Several considerations should be taken into account when determining whether a claimed exemption is "reasonably necessary" for purposes of § 522(d)(10)(E). Debtor's age, present employment, future employment prospects, and general health should be considered. See In re Werner, 31 B.R. 418, 422 (Bankr.D.Minn.1983). The appropriate amount to be exempted, if any, ought to be sufficient to sustain basic needs, not to maintain debtor's former lifestyle or status in society. See In re Taff, 10 B.R. 101, 107 (Bankr.D.Conn.1981).
As has been stated, debtor was in court when this matter was litigated. He declined to offer testimony.
His counsel makes much of the fact that debtor presently is unemployed and that his sole source of income — i.e., unemployment compensation — is expected to run out in the near future. Debtor personally offered no insight as to his future. To the contrary, our experience indicates only a small relationship between debtor's projections in his interest and the later-proved facts.
The speculative, subjective factors, if considered to the exclusion of the objective, might suggest that debtor's claimed exemption ought to be allowed in its entirety. However, when they are considered in conjunction with the objective factors, the most reasonable conclusion is that the exemption as claimed ought to be disallowed.
Debtor is only 52 years of age and is in good health. It is reasonable to expect that he will be able to again find gainful employment and to provide for his and his dependents' basic needs.
Also, there is no reason why debtor's spouse, if she is not already gainfully employed, cannot find employment and contribute to her and to debtor's support. If she and debtor do so, as surely they must, the IRA in all likelihood will not be necessary for their future support.

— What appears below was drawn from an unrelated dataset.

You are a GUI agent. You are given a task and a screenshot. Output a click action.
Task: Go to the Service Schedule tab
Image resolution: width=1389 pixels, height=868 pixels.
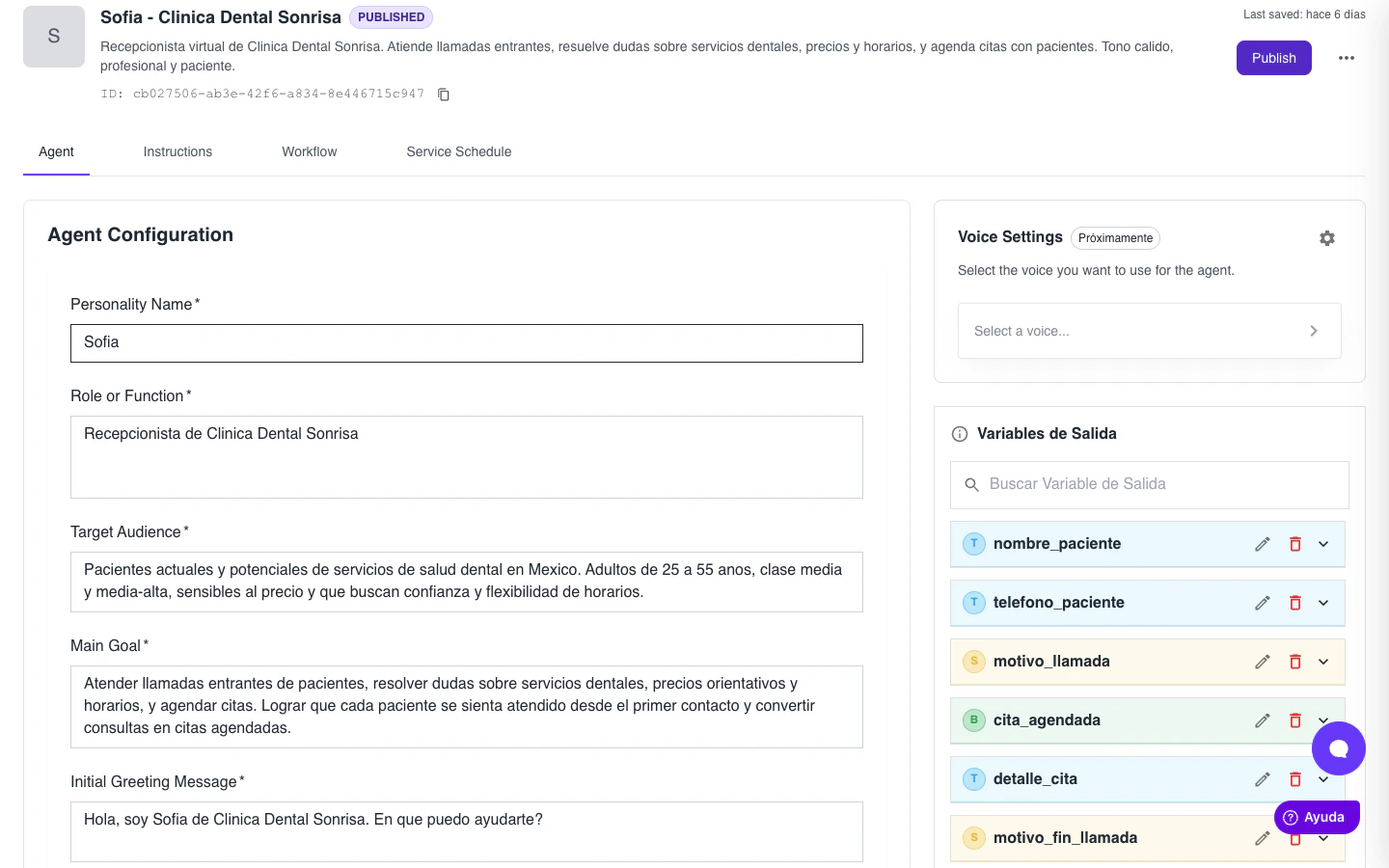(459, 151)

One final point should be noted. It is abundantly clear after scrutinizing debtor's schedules that debtor, by filing for bankruptcy, is attempting to retain all of his assets, especially the IRA, while relieving himself of liability for all unsecured debts by means of a general discharge. His general unsecured creditors would receive nothing by way of distribution. Disallowing debtor's exemption in the amount claimed will provide funds with which his unsecured creditors could be paid in full while still leaving approximately $15,000.00 which debtor could use for his and his dependents' future support. This amount, when coupled with what debtor and his spouse can expect to earn through gainful employment, should be more than adequate to provide them with life's basic needs. An appropriate order shall be issued.
ORDER OF COURT
AND NOW at Pittsburgh this 17th day of May, 1993, in accordance with the foregoing Memorandum Opinion, is hereby is ORDERED, ADJUDGED and DECREED that the trustee's objection to debtor's claimed exemption in debtor's individual retirement account is SUSTAINED. Debt- or's claimed exemption in the individual retirement account pursuant to 11 U.S.C. § 522(d)(10)(E) is DISALLOWED.

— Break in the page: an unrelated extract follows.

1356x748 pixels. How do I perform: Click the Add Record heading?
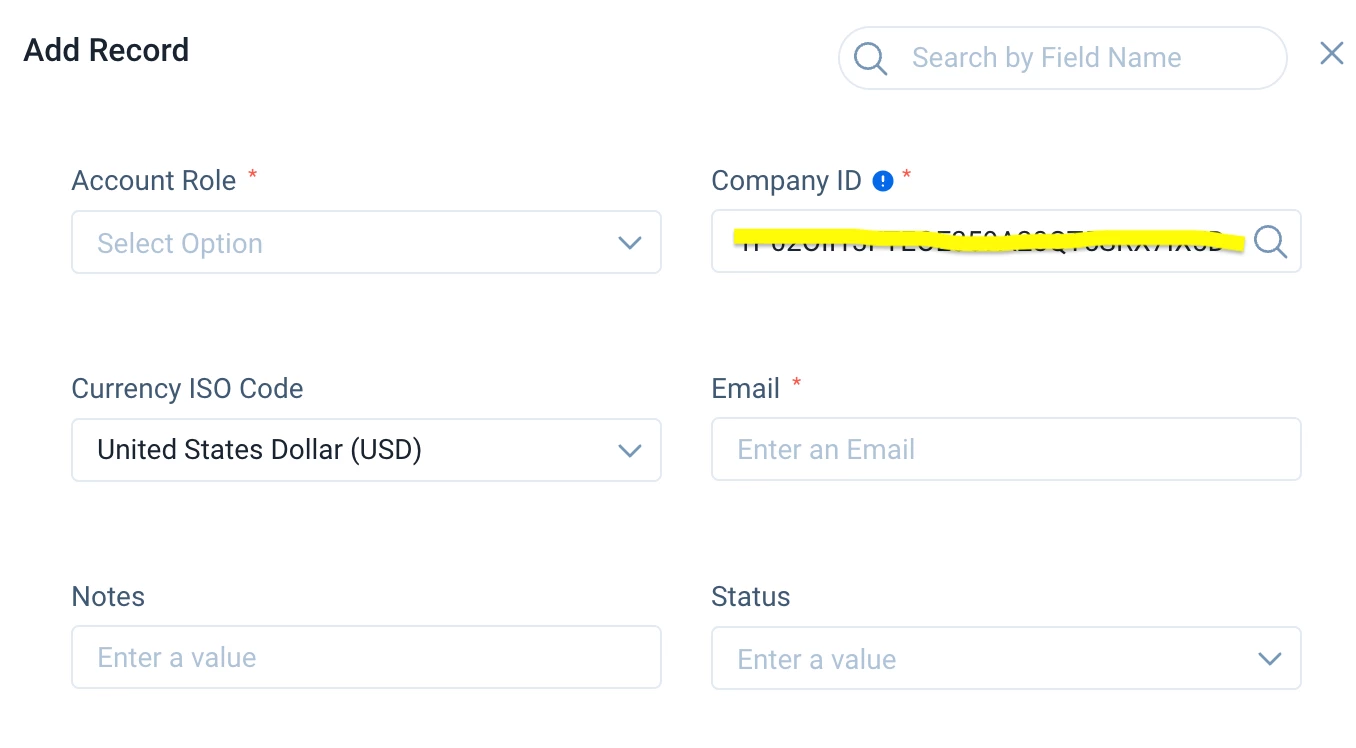[106, 50]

. Debtor in all likelihood will be compelled to find gainful employment even if the exemption were allowed in its entirety. If debtor's schedules of current income and expenditures are to be believed, the amount realized from the IRA will fall well short of what will be needed to meet expenditures. Debtor's lamentation that his prospects of finding new employment are bleak rings hollow.